● Assignment
Using the material below, return exactly the lines between the one holding "Given: Click the" and the one holding "This screenshot has width=1600, height=1183.", inclusive, and no others.

● The records
☆ ☆ ☆ ☆ ☆
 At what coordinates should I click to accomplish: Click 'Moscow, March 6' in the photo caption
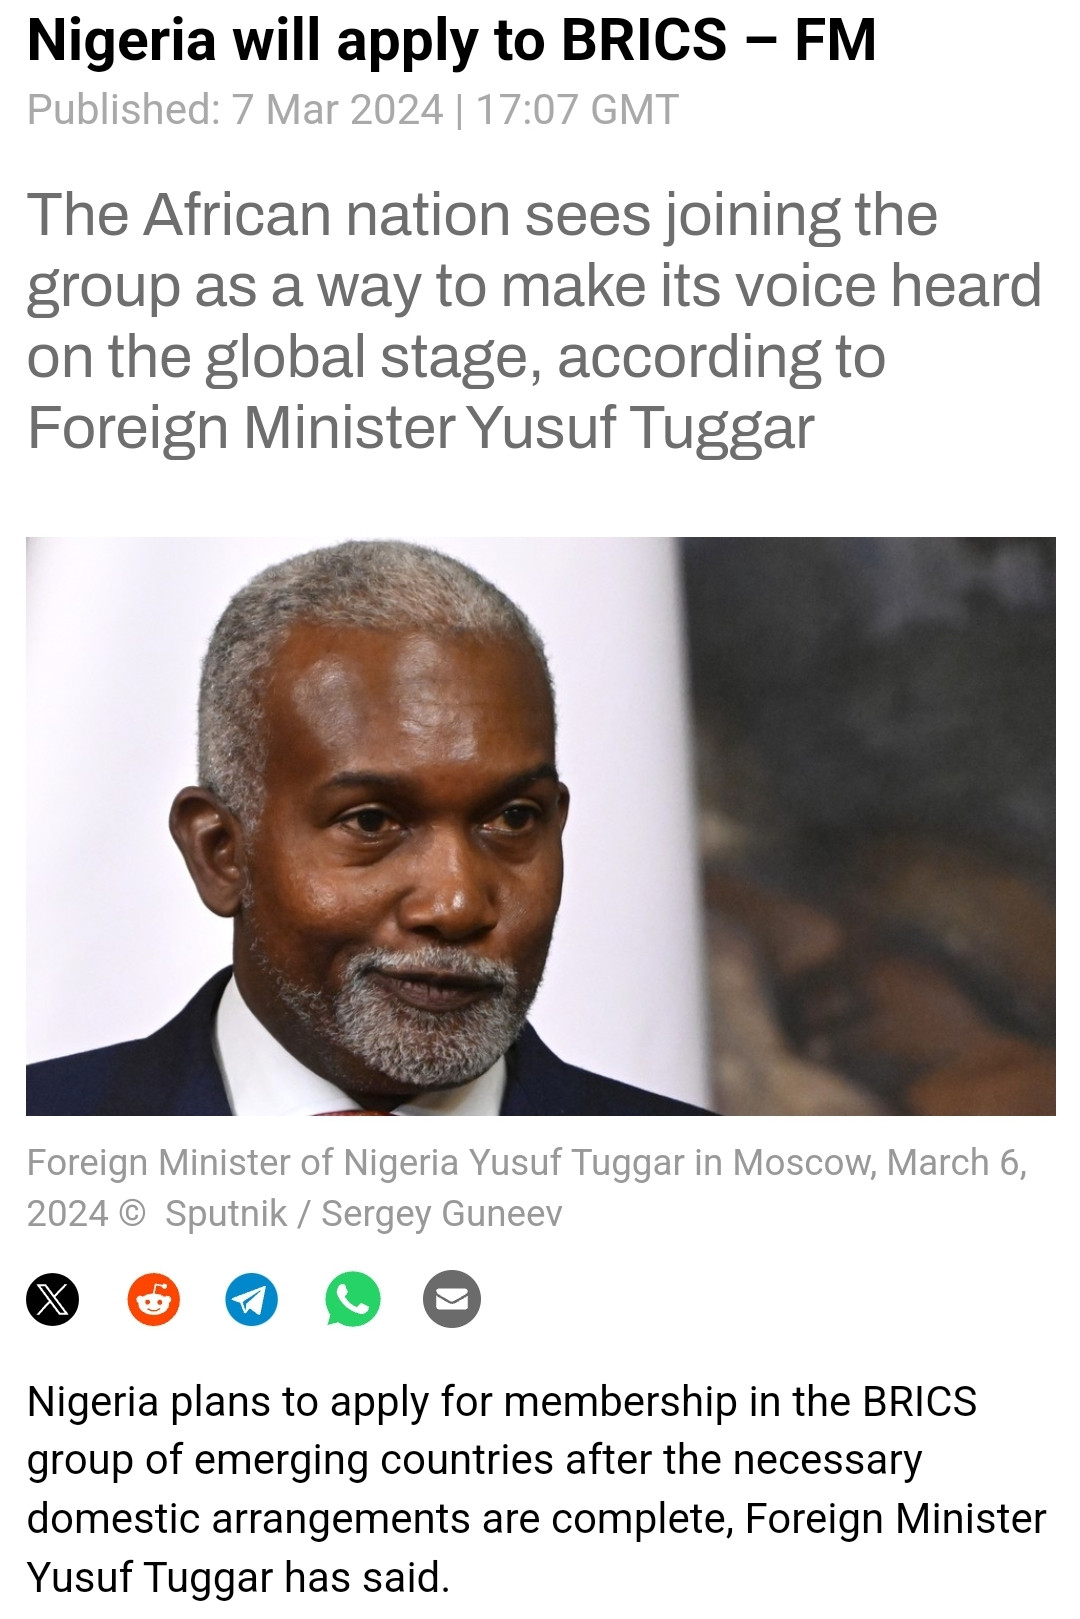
☆ ☆ ☆ ☆ ☆
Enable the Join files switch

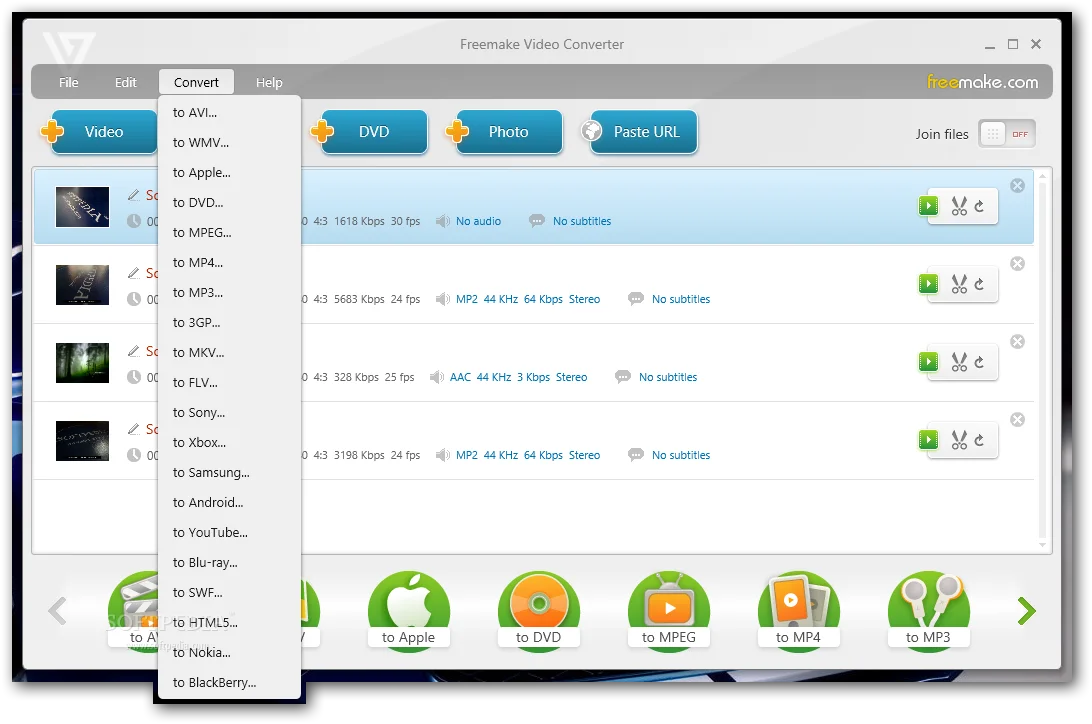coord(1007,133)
☆ ☆ ☆ ☆ ☆
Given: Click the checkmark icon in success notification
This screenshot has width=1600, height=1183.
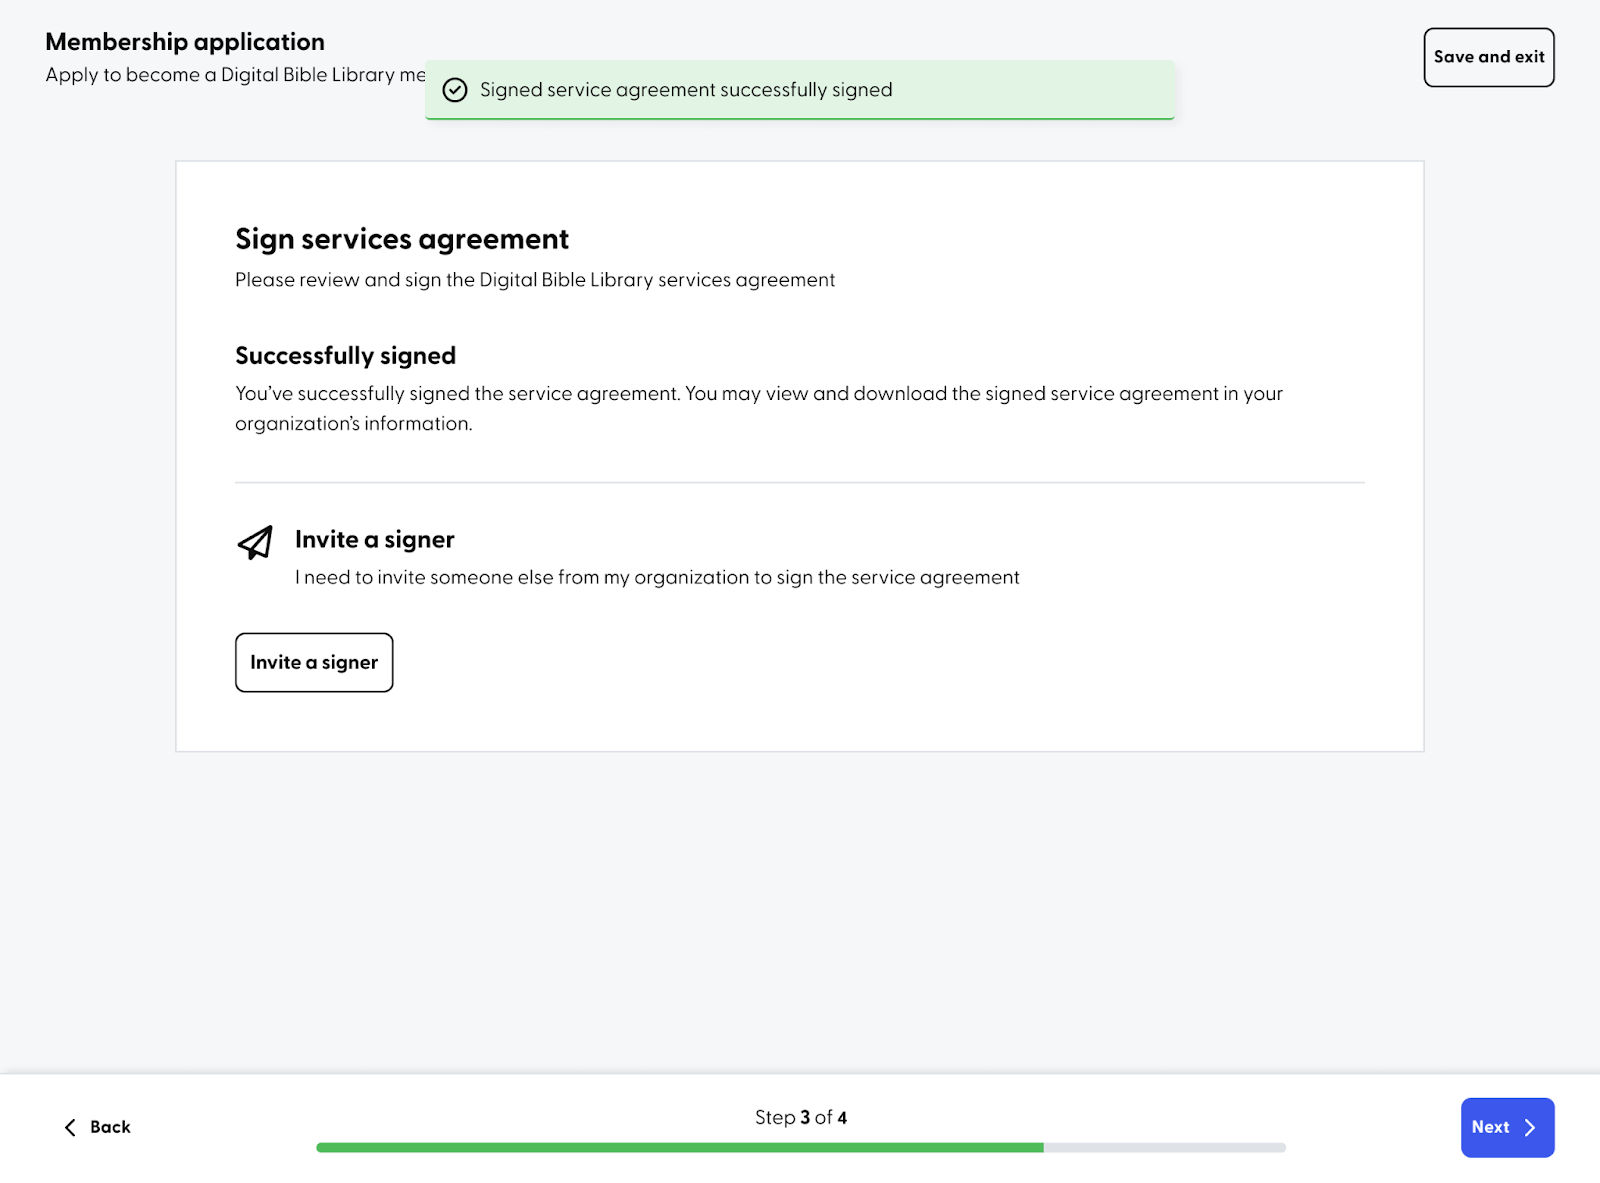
☆ ☆ ☆ ☆ ☆
● Answer section
Given: Click the checkmark icon in success notification
This screenshot has width=1600, height=1183.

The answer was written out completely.